*Trecho do documento*:
************

As eleições municipais de 2021 na Itália, realizadas entre 3 e 4 de outubro, marcaram o declínio do principal partido populista do país e tiveram vitórias categóricas da centro-esquerda, que vinha de seguidas derrotas nos últimos anos.

Se em 2016 o antissistema Movimento 5 Estrelas (M5S) havia causado furor ao conquistar Roma e Turim, primeira e quarta cidades mais populosas da Itália, desta vez a sigla populista não só perdeu as duas metrópoles, mas se deu bem apenas onde apoiou candidatos progressistas.

Das seis capitais regionais que foram às urnas (Roma, Milão, Nápoles, Turim, Bolonha e Trieste), o M5S correu com postulantes próprios em quatro, mas não chegou ao segundo turno em nenhuma delas.

Por outro lado, apoiou os candidatos de centro-esquerda eleitos em primeiro turno em Nápoles (Gaetano Manfredi) e Bolonha (Matteo Lepore), ambos com mais de 60% dos votos, mas com a apuração ainda em curso.

O campo progressista também obteve uma vitória categórica em Milão, com a reeleição do prefeito Giuseppe Sala (56%), do partido ambientalista Europa Verde, e estará no segundo turno em Roma, com o ex-ministro da Economia Roberto Gualtieri, do Partido Democrático (PD); em Turim, com o independente Stefano Lo Russo; e em Trieste, com Francesco Russo, do PD.

Gualtieri, Lo Russo e Russo enfrentarão, respectivamente, Enrico Michetti, Paolo Damilano e Roberto Dipiazza, apoiados por uma coalizão que inclui dois partidos de extrema direita (Liga, de Matteo Salvini, e Irmãos da Itália, de Giorgia Meloni) e um conservador moderado, o Força Itália, de Silvio Berlusconi.

Essa aliança governa a maioria das regiões na Itália, mas passa por um momento de crescente tensão interna por causa da ascensão de Meloni, que já ameaça inclusive a hegemonia de Salvini no campo conservador.

As três forças que compõem a coalizão tiveram dificuldades para entrar em consenso sobre seus candidatos, e o próprio Berlusconi reconheceu as divergências. “Os candidatos a prefeito foram nomeados por esse ou aquele líder de partido, e não por escolhas democráticas, então talvez seja preciso mudar o sistema”, disse o ex-premiê.

Das três capitais em que está no segundo turno, a aliança conservadora é favorita apenas em Trieste, ainda que termine o primeiro turno na frente em Roma. A coalizão de direita também deve celebrar a eleição de Roberto Occhiuto a governador da Calábria, única região que foi às urnas.

“Escolhemos os melhores candidatos possíveis, não criticarei nenhum, mas o voto pela continuidade e o não voto nos dizem que demoramos para escolhê-los”, admitiu Salvini.

************

*Segmento de dados*:
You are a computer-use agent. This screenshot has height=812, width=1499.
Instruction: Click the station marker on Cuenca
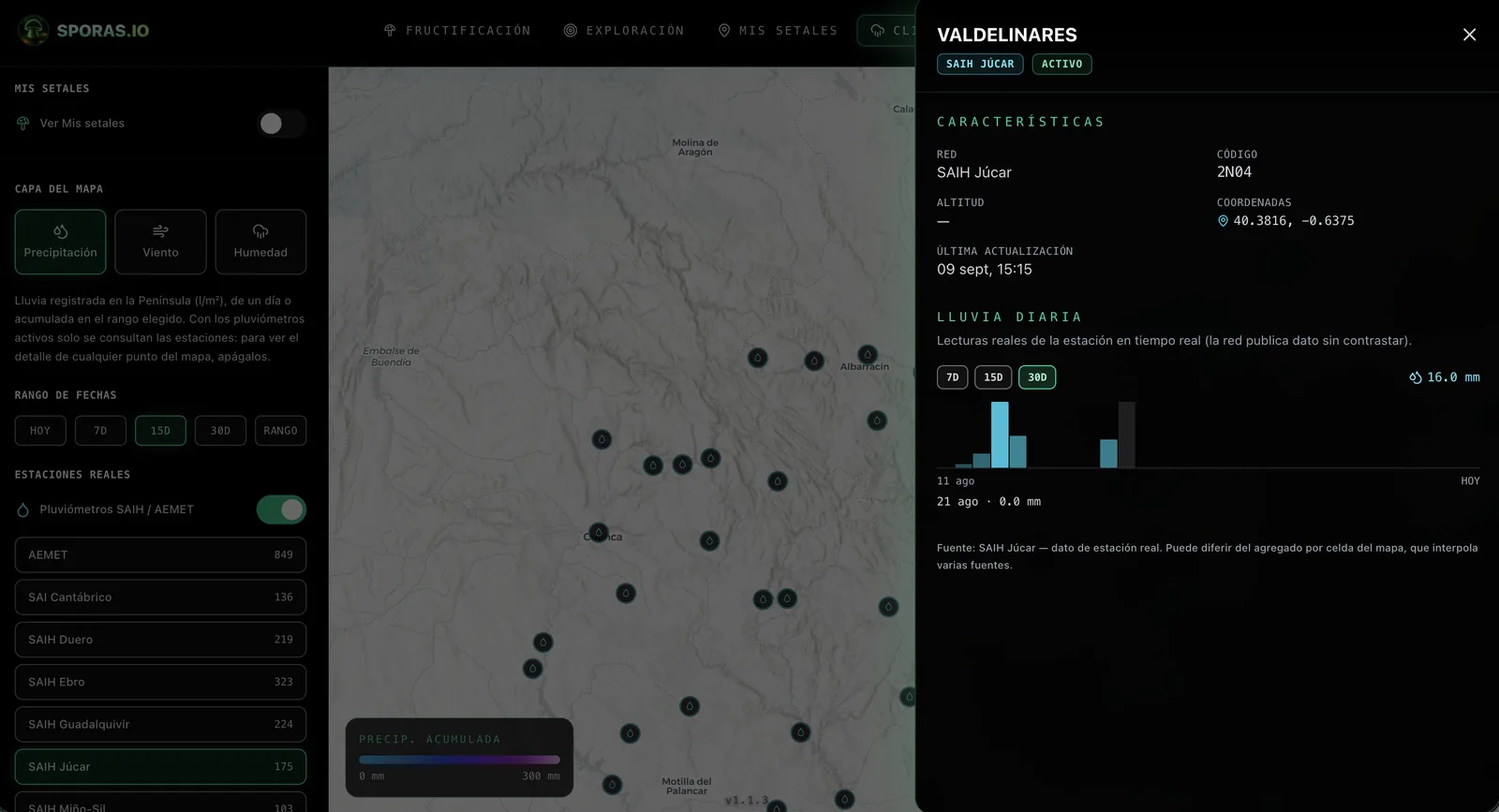(x=599, y=532)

************

*O que fazer*:
Com base no texto sobre as eleições municipais na Itália, enumere todas as capitais regionais que foram às urnas. As linhas não têm relação com o texto sobre as eleições municipais na Itália.

*Resolução*:
Roma, Milão, Nápoles, Turim, Bolonha e Trieste.